Opened at 2008-05-13T01:40:29Z
Last modified at 2013-01-10T08:08:29Z
#411 new enhancement
Harden bitlbee servers against spammers
| Reported by: | Owned by: | ||
|---|---|---|---|
| Priority: | normal | Milestone: | |
| Component: | BitlBee | Version: | devel |
| Keywords: | security anti-spam | Cc: | |
| IRC client+version: | Client-independent | Operating System: | Public server |
| OS version/distro: |
Description
Some people seem to be using the public servers for questionable things. We don't want to get our public servers banned because some spammer does a huge spamrun with them. Therefore we should think about making bitlbee (public) servers more resistent against abuse.
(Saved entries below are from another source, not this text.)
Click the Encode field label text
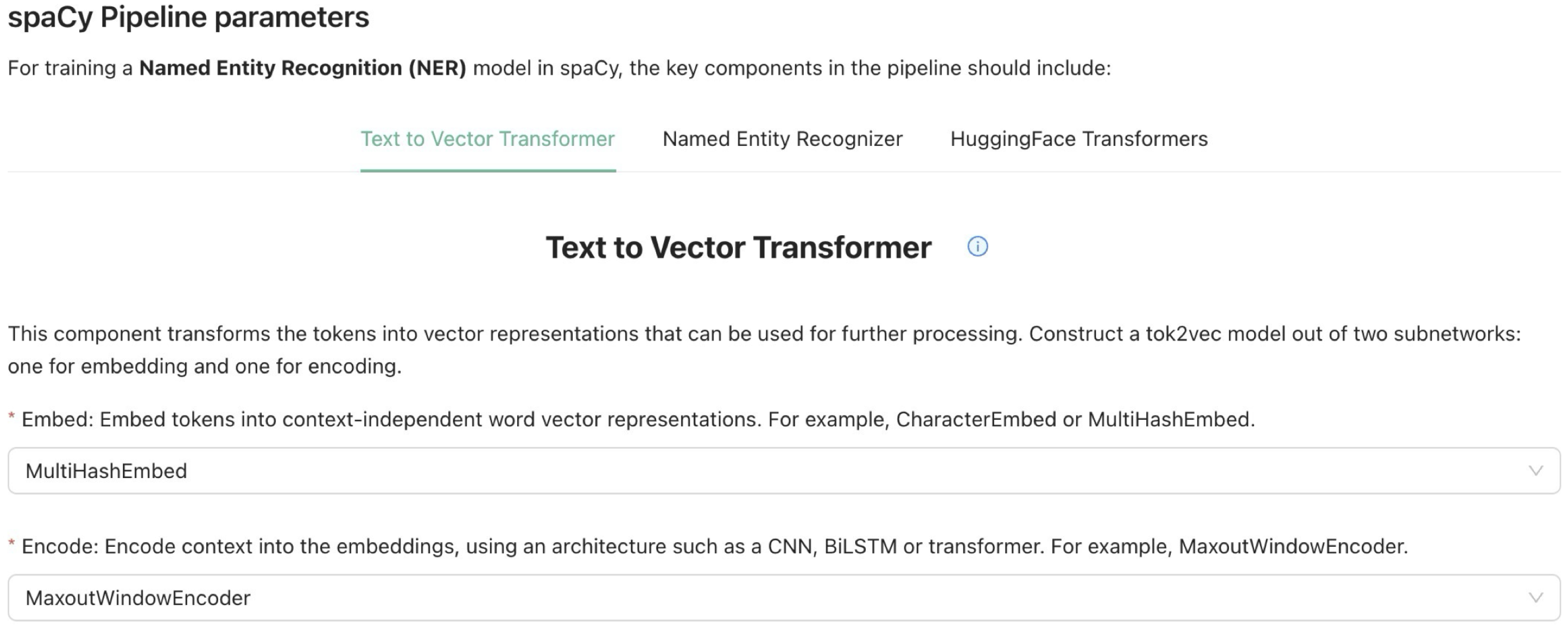 pos(715,546)
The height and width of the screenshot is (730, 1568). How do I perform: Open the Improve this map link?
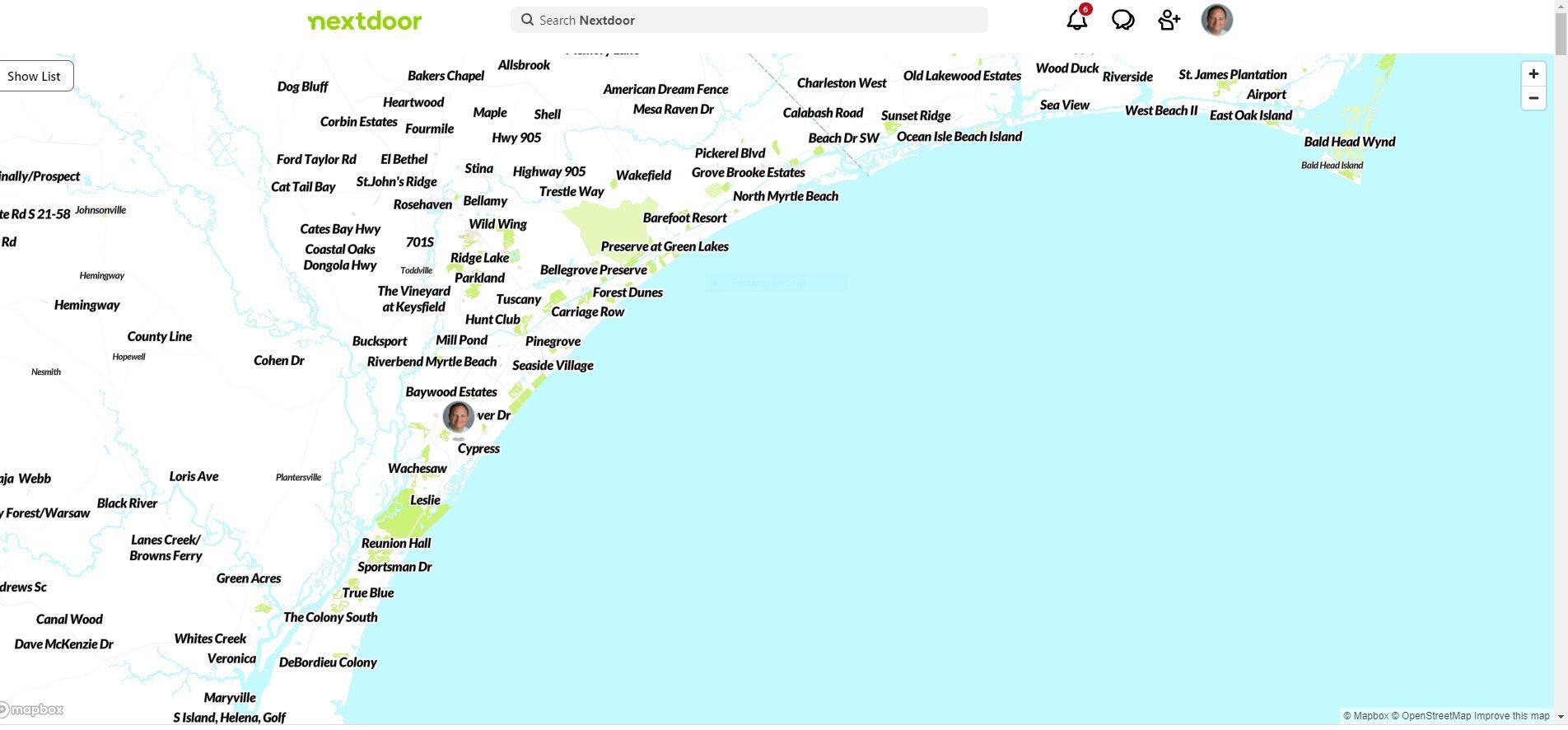tap(1511, 716)
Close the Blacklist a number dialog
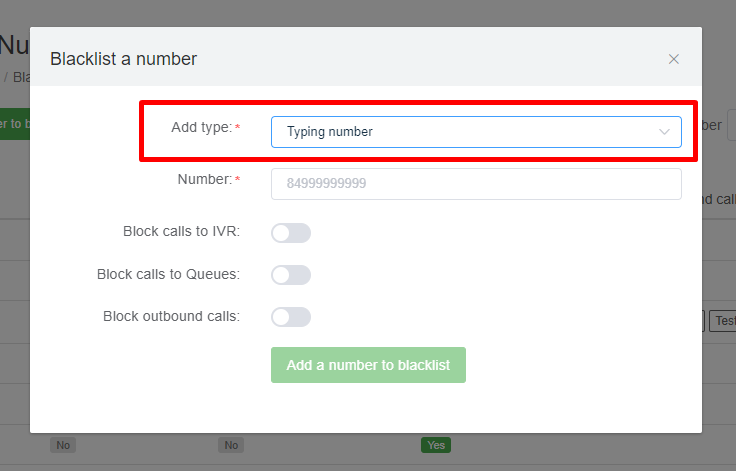 coord(674,59)
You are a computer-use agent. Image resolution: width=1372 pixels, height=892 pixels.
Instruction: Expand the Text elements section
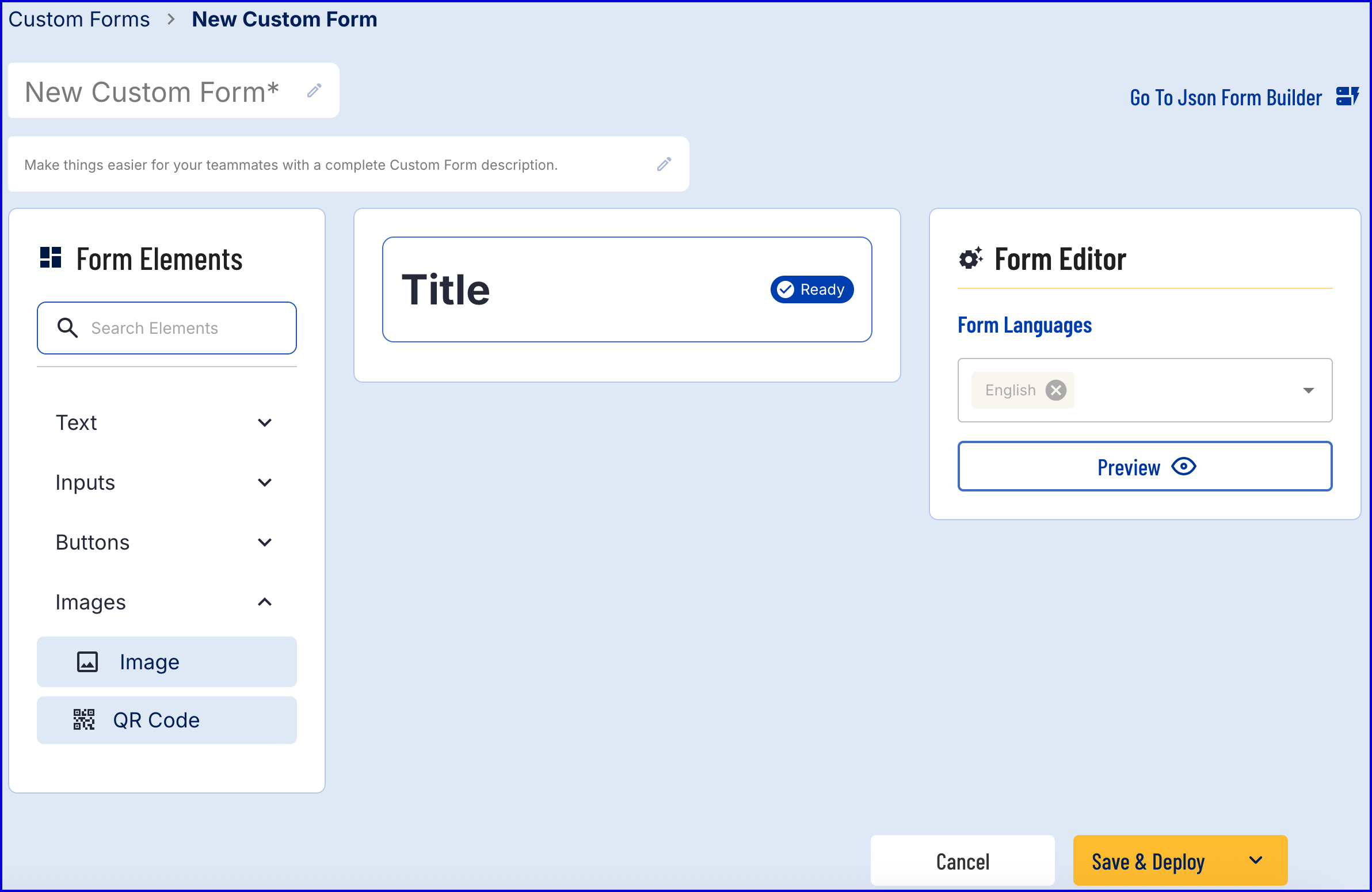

I have a few suggestions:
1) Implement flood protection (per IP, not per connection), so there is a limit on how much stuff a spammer can send from one machine per second. 2) Do the same for messages sent by each bitlbee account. 3) Implement a better access control mechanism, possibly modeled on IRC K:Lines. 4) Provide richer statistics on what each user is doing, so it becomes easier to spot abuse.
What do you guys think? Flood protection used to be implemented per connection, but I dropped it from -daemon because there were too many problems with the implementation and it wasn't necessary at the time.
flooding - how about using the iptables? I dont think it manages bandwith but connections / second: is that good enough?